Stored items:
Content starts

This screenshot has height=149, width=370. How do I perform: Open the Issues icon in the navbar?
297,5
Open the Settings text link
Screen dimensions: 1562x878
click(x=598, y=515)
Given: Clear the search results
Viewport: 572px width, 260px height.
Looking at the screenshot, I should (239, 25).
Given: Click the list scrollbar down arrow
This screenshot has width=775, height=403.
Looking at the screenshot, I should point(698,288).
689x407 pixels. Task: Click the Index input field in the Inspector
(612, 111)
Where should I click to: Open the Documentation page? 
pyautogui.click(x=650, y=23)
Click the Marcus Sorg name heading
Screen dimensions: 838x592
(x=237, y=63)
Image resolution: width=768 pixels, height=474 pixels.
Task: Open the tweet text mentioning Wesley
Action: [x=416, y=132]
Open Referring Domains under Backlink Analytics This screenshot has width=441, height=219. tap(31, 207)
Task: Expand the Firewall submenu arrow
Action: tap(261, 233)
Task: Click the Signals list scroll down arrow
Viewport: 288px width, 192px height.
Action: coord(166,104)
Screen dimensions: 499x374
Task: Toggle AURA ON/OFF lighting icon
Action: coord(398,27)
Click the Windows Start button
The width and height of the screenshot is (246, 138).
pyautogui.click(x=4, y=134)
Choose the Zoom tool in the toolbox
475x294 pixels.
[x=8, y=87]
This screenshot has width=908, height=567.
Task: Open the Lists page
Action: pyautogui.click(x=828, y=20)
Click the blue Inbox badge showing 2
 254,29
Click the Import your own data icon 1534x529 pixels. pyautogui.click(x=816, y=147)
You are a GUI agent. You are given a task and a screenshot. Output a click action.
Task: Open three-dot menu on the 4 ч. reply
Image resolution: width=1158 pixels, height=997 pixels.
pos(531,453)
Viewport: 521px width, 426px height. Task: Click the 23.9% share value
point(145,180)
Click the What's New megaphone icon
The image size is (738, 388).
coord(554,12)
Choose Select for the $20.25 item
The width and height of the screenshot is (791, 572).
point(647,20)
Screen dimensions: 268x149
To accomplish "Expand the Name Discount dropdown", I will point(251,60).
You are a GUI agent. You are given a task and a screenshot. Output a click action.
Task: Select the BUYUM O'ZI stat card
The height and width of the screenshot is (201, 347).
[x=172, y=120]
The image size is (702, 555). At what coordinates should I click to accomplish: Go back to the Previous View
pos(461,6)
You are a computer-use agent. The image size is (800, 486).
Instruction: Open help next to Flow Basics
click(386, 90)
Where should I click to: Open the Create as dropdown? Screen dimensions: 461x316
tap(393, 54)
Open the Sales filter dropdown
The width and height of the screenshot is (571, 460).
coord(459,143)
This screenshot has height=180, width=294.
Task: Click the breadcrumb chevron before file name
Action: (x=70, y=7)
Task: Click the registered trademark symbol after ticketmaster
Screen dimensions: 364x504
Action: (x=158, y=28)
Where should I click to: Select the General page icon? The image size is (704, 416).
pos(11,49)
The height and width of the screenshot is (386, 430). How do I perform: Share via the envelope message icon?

Content ends

EXERCISE DIRECTIONS :: Could you repeat exactly the lines above from the line with "Screen dimensions: 838x592" up to and including the line with "Choose the Zoom tool in the toolbox", and only those?

RESULT OF THE TASK ::
Screen dimensions: 838x592
(x=237, y=63)
Image resolution: width=768 pixels, height=474 pixels.
Task: Open the tweet text mentioning Wesley
Action: [x=416, y=132]
Open Referring Domains under Backlink Analytics This screenshot has width=441, height=219. tap(31, 207)
Task: Expand the Firewall submenu arrow
Action: tap(261, 233)
Task: Click the Signals list scroll down arrow
Viewport: 288px width, 192px height.
Action: coord(166,104)
Screen dimensions: 499x374
Task: Toggle AURA ON/OFF lighting icon
Action: coord(398,27)
Click the Windows Start button
The width and height of the screenshot is (246, 138).
pyautogui.click(x=4, y=134)
Choose the Zoom tool in the toolbox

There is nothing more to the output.